Sterling’s performance highlights its susceptibility to any negative data, whilst short-term gains may look promising for its long-term prospects the underlying issues with the UK economy still remain.
Whilst the rates appear to be heading in the right direction, a currency pair will never move in a straight line especially heavily traded and data sensitive pairings as far as sterling against the euro and US dollar is concerned.
Property in eurozone or USA property
There was bad news for Brits seeking to buy property in the eurozone – French property, Spanish property, Portugal property, among others, along with USA property, as sterling fell to a six month low against the euro, and a four month low against the dollar last month.
In addition to on going data the run in to the next general election looms large on the political and economic horizon. However, the hysteria surrounding our senior banking figures, who make up the MPC, may have been unfounded as the immediate actions taken may have secured the strength of sterling in the long-term as short-term prosperity makes way for consolidation.
The GBP/USD rate over the past year or so has been linked to movements in other currency pairs, most notably EUR/USD. The decline in the USD has wider implications on the world’s markets, where two camps attempt to tussle for the mid-long term position of the dollar.
Whilst the dollar has remained relatively secure due to its safe haven status as the chosen FX reserve currency for the world’s leading nations, and the currency chosen for oil and gold, the market has been very dollar negative with the greenback falling 13% against the euro between April and October.
With the prospect of US interest rates remaining low for the foreseeable future, the dollar has been undermined, making US property more affordable. With global central banks looking to cover their risk and diversify there reserves, the outlook for the Dollar remains bleak.
The trading range for GBP/EUR over the past economic year has left many financial commentators shocked at the pace at which the euro has shattered previous technical trading levels against the pound.
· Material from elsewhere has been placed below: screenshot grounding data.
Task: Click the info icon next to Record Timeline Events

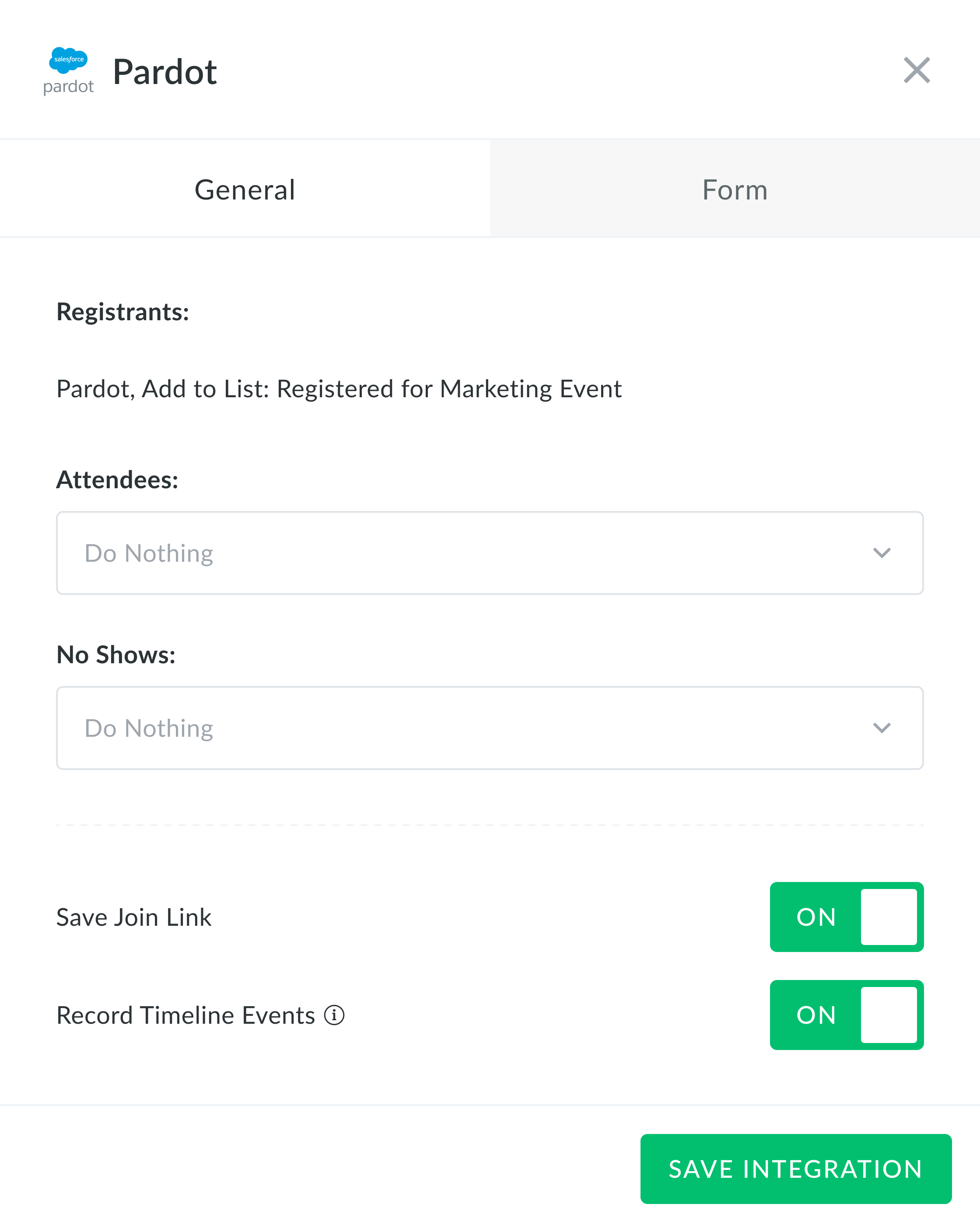Action: pos(334,1015)
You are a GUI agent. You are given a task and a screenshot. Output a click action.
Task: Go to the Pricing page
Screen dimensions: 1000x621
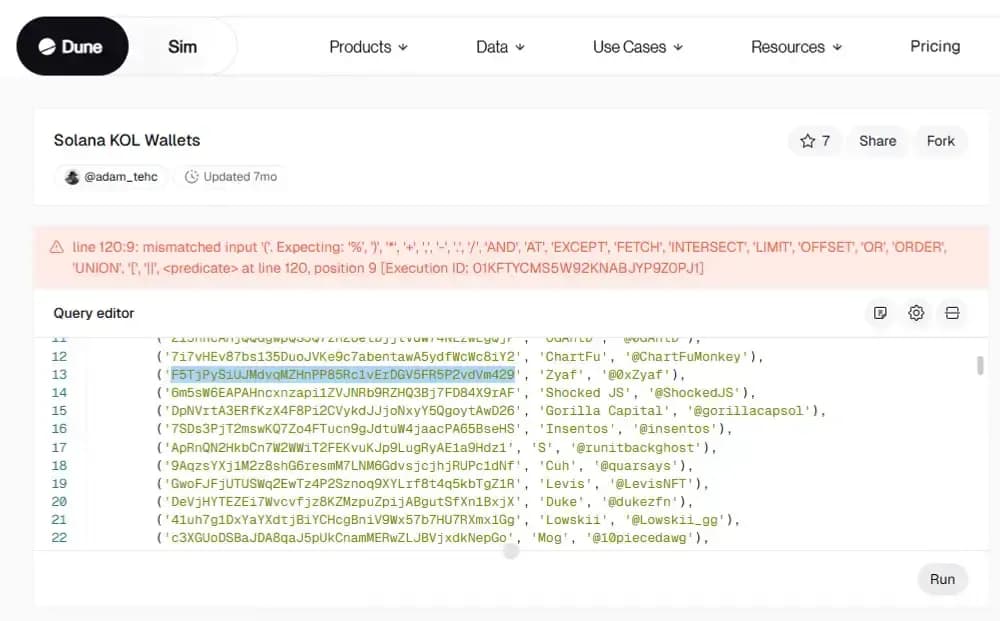(x=934, y=46)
However, Jean Claude Trichet, haed of the European Central Bank, has openly questioned how long the eurozone countries can sustain these levels.
The doom and gloom around the pound has been replaced with a quiet optimism, with many economic commentators believing fair value in GBP/EUR, of circa 1.25-1.30, returning as the economies realign to cope with their individual problems. This would make buying property in the eurozone far more affordable, once more.
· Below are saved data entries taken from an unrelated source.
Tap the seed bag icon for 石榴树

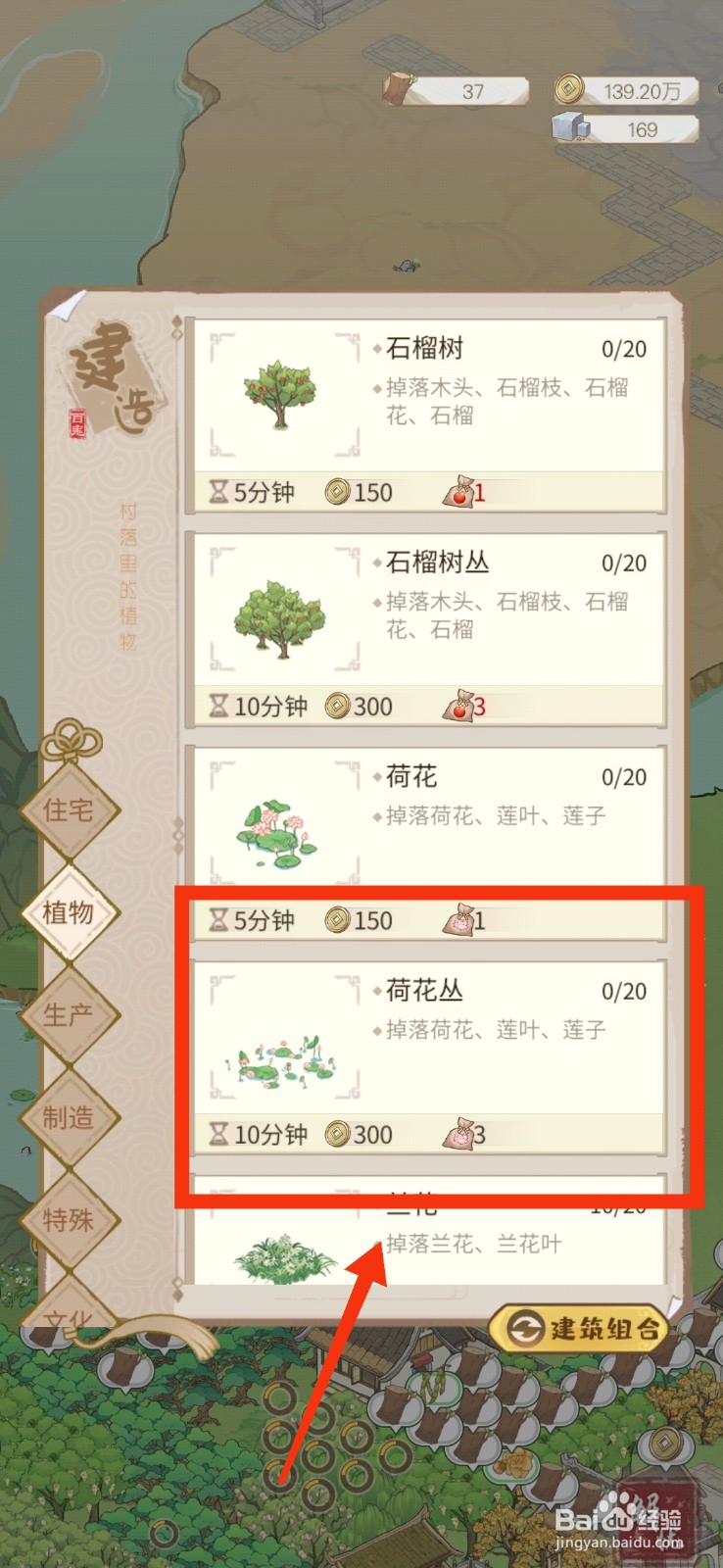click(x=458, y=491)
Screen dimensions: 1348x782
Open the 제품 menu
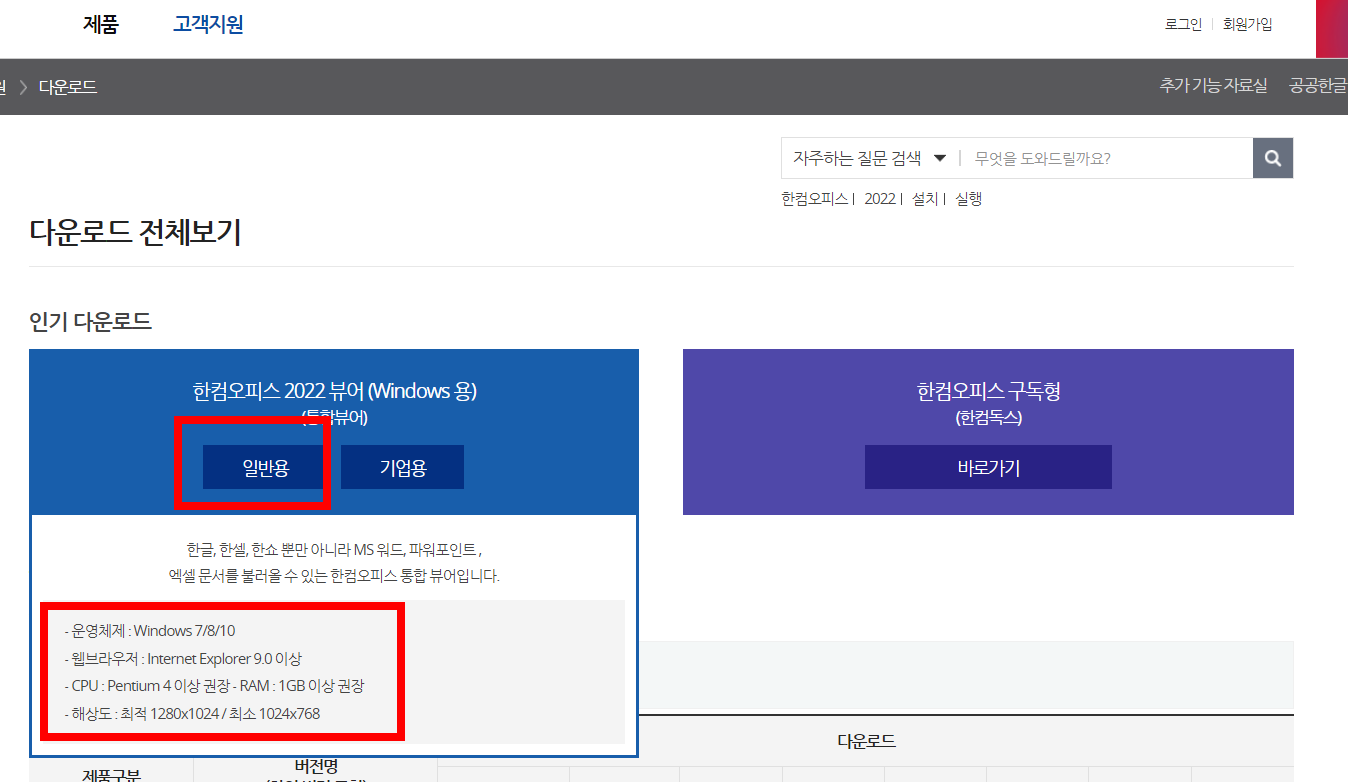pos(100,23)
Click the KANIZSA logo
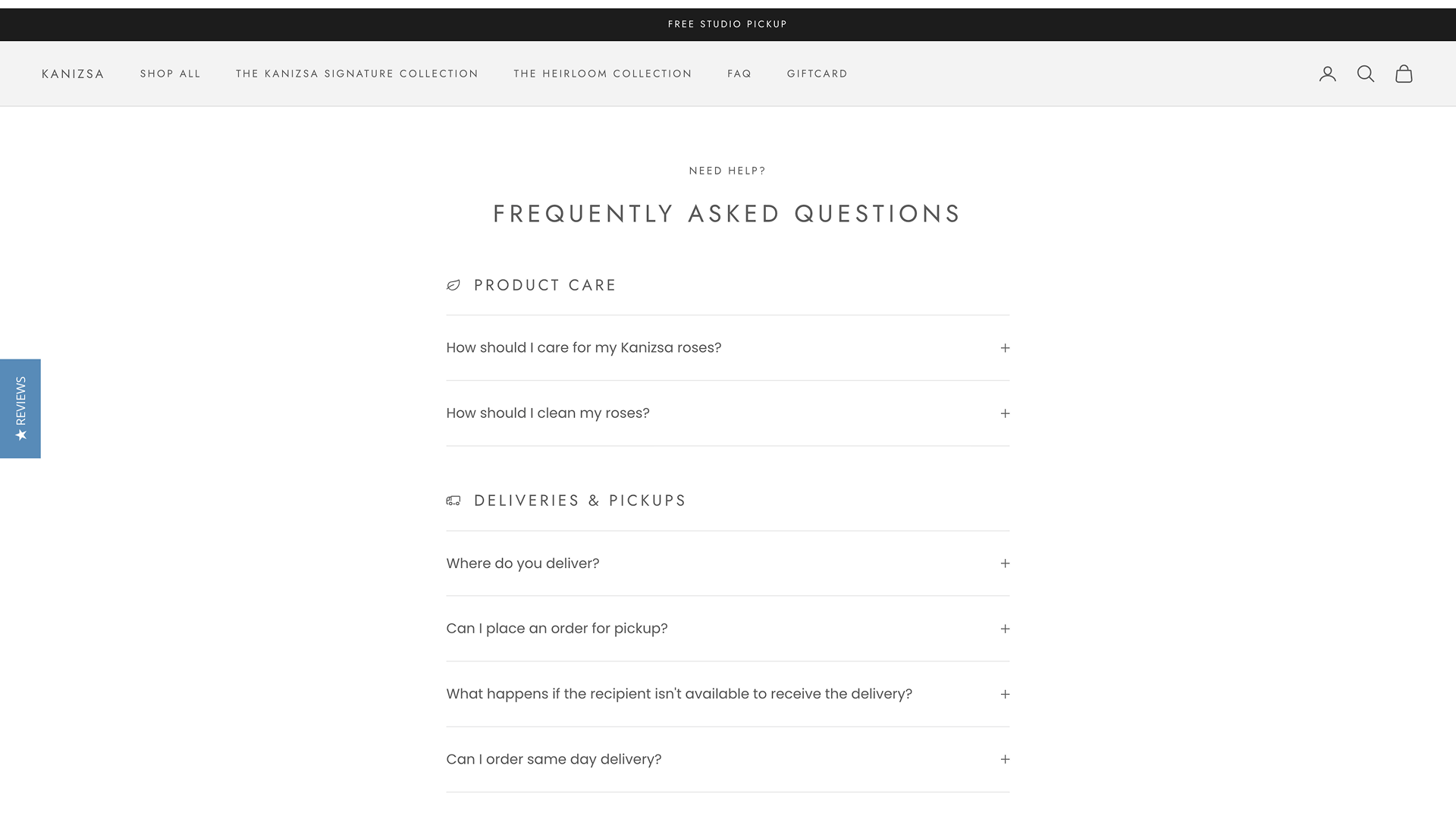Screen dimensions: 1456x819 click(x=73, y=74)
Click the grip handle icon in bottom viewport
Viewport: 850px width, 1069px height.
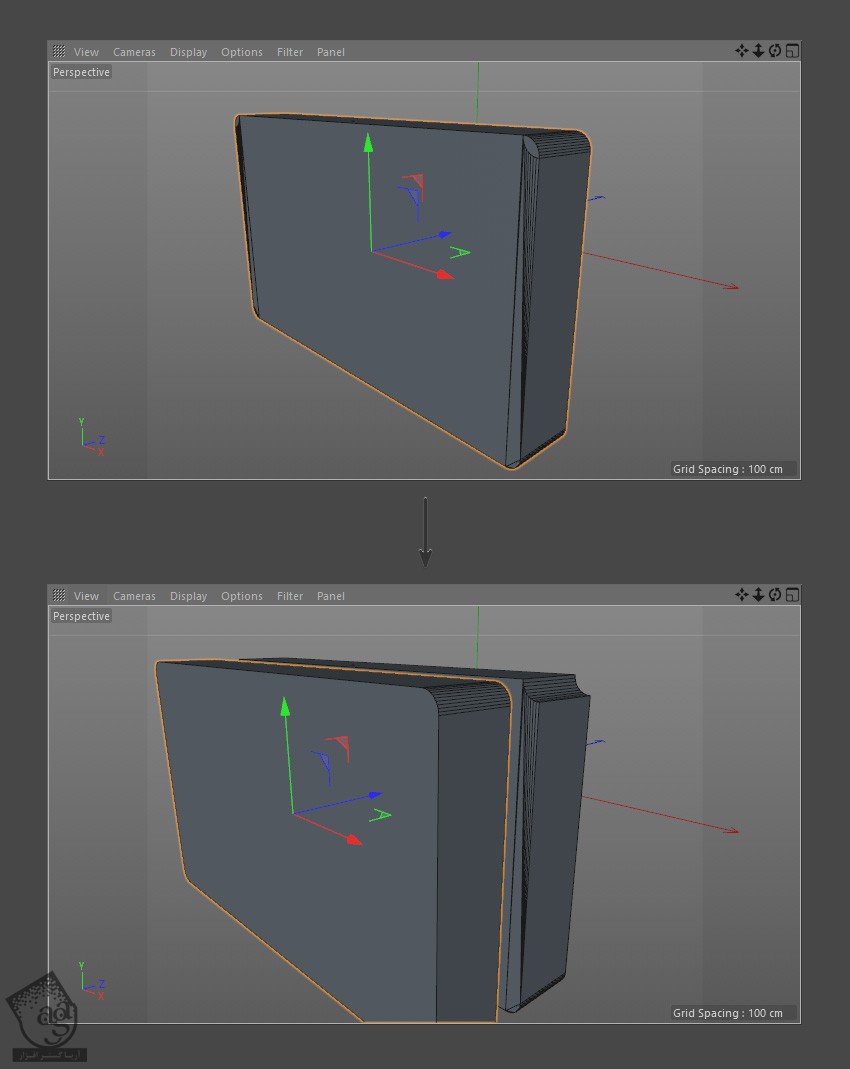tap(59, 595)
Australia property, New Zealand property, Asia property
The two countries closely aligned to us as former Commonwealth members, Australia and New Zealand have preformed remarkably over the past year, as the balance of world industrial power shifts from the US to China.
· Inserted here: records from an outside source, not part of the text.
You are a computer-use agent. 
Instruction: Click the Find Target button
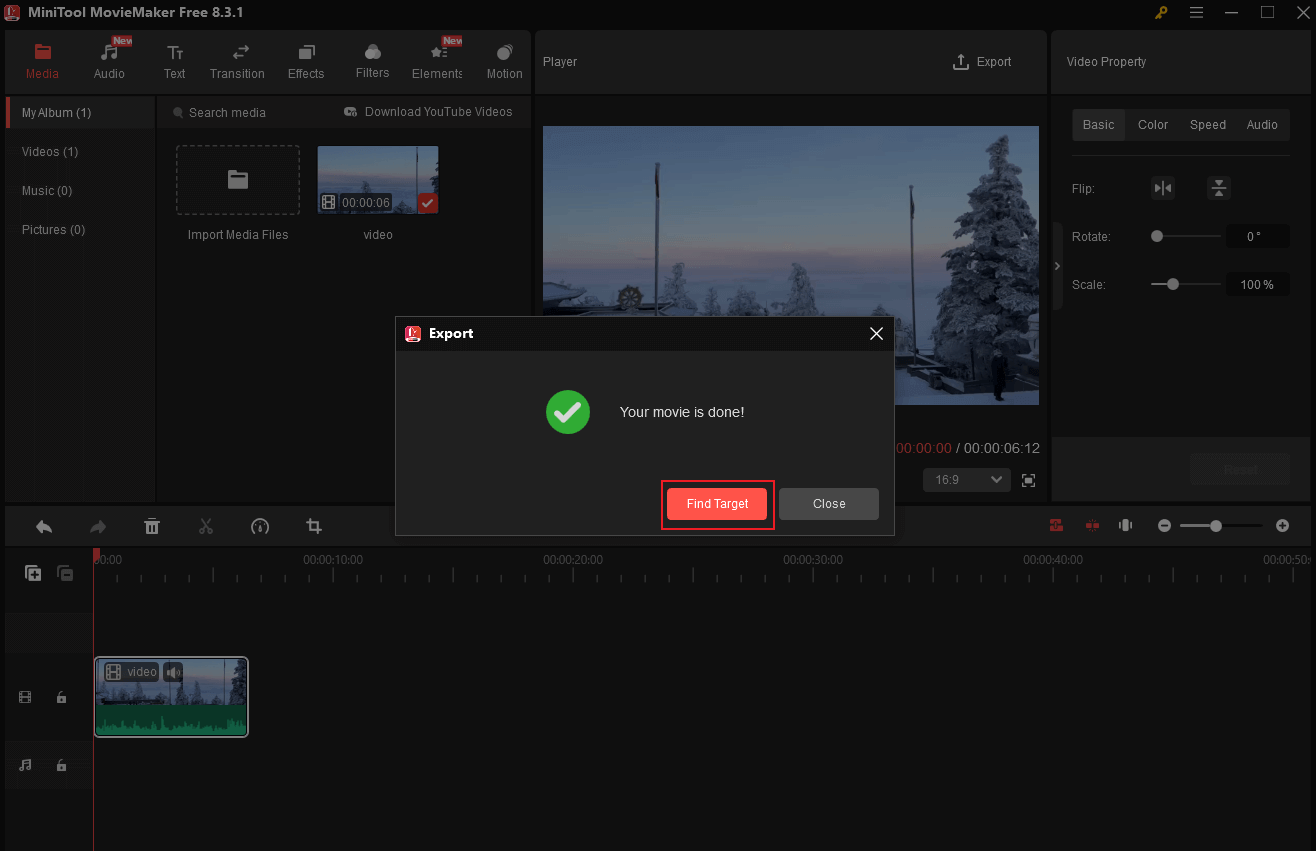(x=717, y=504)
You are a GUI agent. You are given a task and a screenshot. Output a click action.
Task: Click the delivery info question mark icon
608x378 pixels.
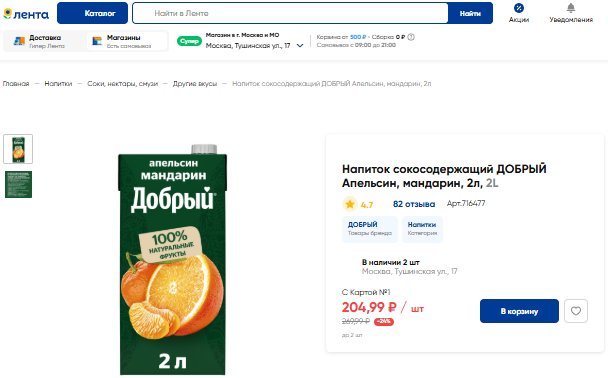point(411,37)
Australia has proved to be a success story among a batch of failing economies. It has been claimed that the Australia property market and economy is as much as 12 months ahead of the other developed nations in the economic cycle. With unemployment peaking in early September, in stark contrast to the US and the UK, the increasing commodity demand from China has seen the Australian Central Bank be the first to raise their interest rates, which have been supported by the largely unaffected Aussie banking sector. A RBA spokesman stated, the ‘basis for such low interest rate setting has now passed’.
The underlying reason behind the major shift in the New Zealand dollar and Australian dollar has been their high yielding status. Central Banks and major investors have looked to sell the US Dollar and diversify their currency portfolios. However it is not all rosy, a slowing of the Chinese economy could have a profound affect on demand for Australian property and New Zealand property, among other goods.
With anyone exposing themselves to the volatile world of FX markets, as is the case with an overseas property investment, moving capital in stages understanding the reasoning behind the fluctuating exchange rates is extremely important in timing your venture into the markets.